A Switch tray provides a total of 144 NVLink ports (100GB), resulting in 14.4TB/s overall bandwidth.
With nine Switch trays, you can fully connect 72 Blackwell GPUs, each with 18 NVLink ports (totaling 1296 NVLink ports).
For internal cabinet connections:
Compute trays and Switch trays are linked via fifth-generation NVLink.
The bidirectional bandwidth of fifth-generation NVLink is 1.8TB/s, twice that of the previous generation and over 14 times PCIe Gen5 bandwidth.
This 1.8TB/s GPU-to-GPU communication enables GPU expansion in AI and high-performance computing.
Within the Compute tray, Superchip internal GPUs and CPUs are connected via NVLink Chip-to-Chip communication (bidirectional bandwidth of 900GB/s).
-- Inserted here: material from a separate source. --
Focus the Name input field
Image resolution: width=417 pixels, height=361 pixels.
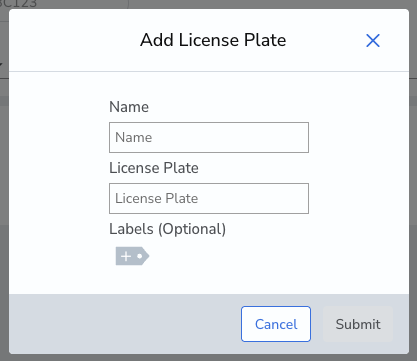209,137
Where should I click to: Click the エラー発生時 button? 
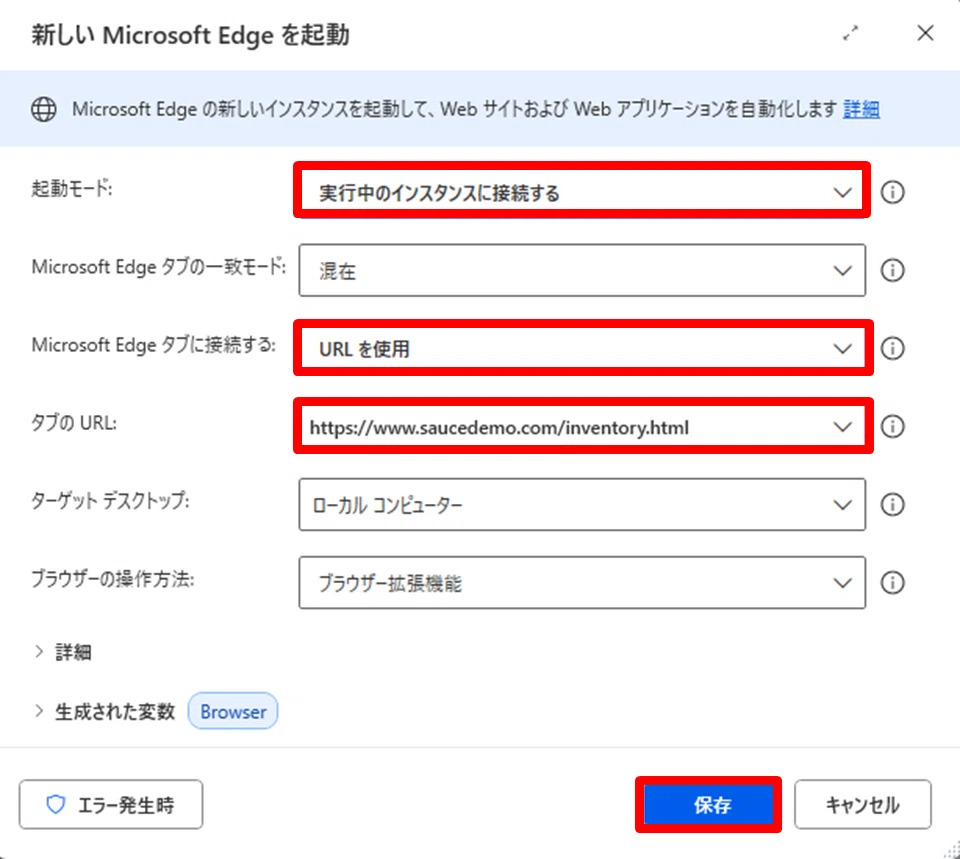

Intra-Cabinet Connections (Within a Single Rack):
For configurations with up to 72 GPUs, the recommended solution within a single rack is to use copper cables (NVLink). The GB200’s improved chip density and efficient liquid cooling allow for more GPUs to be deployed in a smaller space, making copper cables a cost-effective choice for intra-cabinet connections. However, long-distance transmission losses remain a concern for future iterations.
When the number of GPUs exceeds 72, a single-layer network is insufficient. Upgrading to a higher-layer network structure is necessary. Two options are available: single NVLink and InfiniBand (IB) networking.
Single NVLink Configuration:
When connecting more than 72 but fewer than 576 GPUs, consider using an all-NVLink cluster architecture. The GPU-to-optical module ratio is 1:9.
For scalability beyond a single rack, a recommended approach is the dual-rack NVL72 configuration. Each rack contains 18 Compute Trays and 9 Switch Trays. Notably, in the dual-rack version, each Compute Tray features only one Grace Blackwell Superchip (2 Blackwell GPUs + 1 Grace CPU). The content of the Switch Tray remains consistent across both single and dual-rack versions.
With 36 Blackwell GPUs fully connected to 18 NVSwitch chips (totaling 648 ports), a 576-GPU cluster spans 16 dual-row cabinets. This results in a cumulative requirement of 10,368 ports, with a single-direction speed of 50GB/s (bidirectional 100GB/s). Assuming L1 to L2 network layers use 1.6T optical modules (200GB/s), we need 5,184 1.6T optical modules. The GPU-to-optical module ratio is 1:9.
InfiniBand (IB) Configuration:
When the desired GPU count exceeds 72, consider IB networking. Using the latest NVIDIA Quantum-X800 Q3400 switch, the number of ports determines the maximum GPU capacity for different network layers.
Compared to the NVIDIA Quantum-2 QM9700 with only 64 400G ports, the Quantum-X800 Q3400 offers 144 800G ports, allowing for a maximum of (144^2)/2 = 10,368 interconnected GPUs.
According to SemiAnalysis predictions, the GPU-to-1.6T optical module ratio is approximately 2.5 for a 2-layer network and around 3.5 for a 3-layer network.